The statement noted that the cost of living crisis is driving concerns around energy and food prices, elaborating that the chief economists are particularly concerned in relation to sub-Saharan Africa and the MENA region, with 100 per cent and 63 per cent of respondents, expecting food insecurity, with a significant number of respondents also expecting food insecurity in South Asia and Central Asia (47 per cent for both).
It added that, most concerningly, 79 per cent of the respondents expect rising costs to trigger social unrest in low-income countries versus 20 per cent in high-income economies.
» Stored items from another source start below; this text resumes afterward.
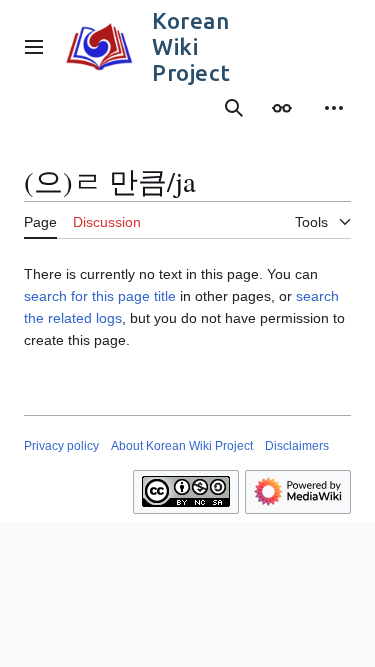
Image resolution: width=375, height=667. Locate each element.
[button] (34, 47)
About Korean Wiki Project (182, 446)
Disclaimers (297, 446)
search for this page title (100, 296)
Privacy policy (61, 446)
Meanwhile, the chief economists almost unanimously agree that the risk of sovereign debt default in lower-income economies is increasing. “This is in contrast with high-income economies where one in four flagged debt default as an increasing factor in 2022,” the statement said.
“But as interest rates continue to rise, 42 per cent of respondents expect debt servicing costs to exert a significant drag on growth over the next three years versus 84 per cent for low-income economies. About one-third of respondents said that high-income countries no longer have the fiscal space to deal with another macroeconomic shock, compared with three-quarters for low-income countries.”
Also mentioned was that geopolitics is expected to dominate macroeconomic and financial developments in the years ahead, according to those surveyed.
“Almost nine out of 10 expect heightened geopolitical risk to have a significant impact on global economic activity over the next three years, and only slightly fewer (85 per cent) expect business strategies to be similarly affected,” the statement said.
“A significant proportion of the respondents (69 per cent) also expect to see geopolitical tensions affect global financial markets over the three-year horizon. Most respondents expect fragmentation to increase, especially in technology (80 per cent of respondents) and goods (70 per cent), with a more moderate outlook for labour (60 per cent), services (58 per cent) and finance (52 per cent).”
Most of the chief economists expected businesses to take decisive action in response to global developments, with 80 per cent expecting businesses to adapt their supply chains to geopolitical developments.
“Four out of five chief economists expect businesses to pursue supply chain diversification and localisation (also 80 per cent) over the next three years, with long-term implications for costs to consumers.”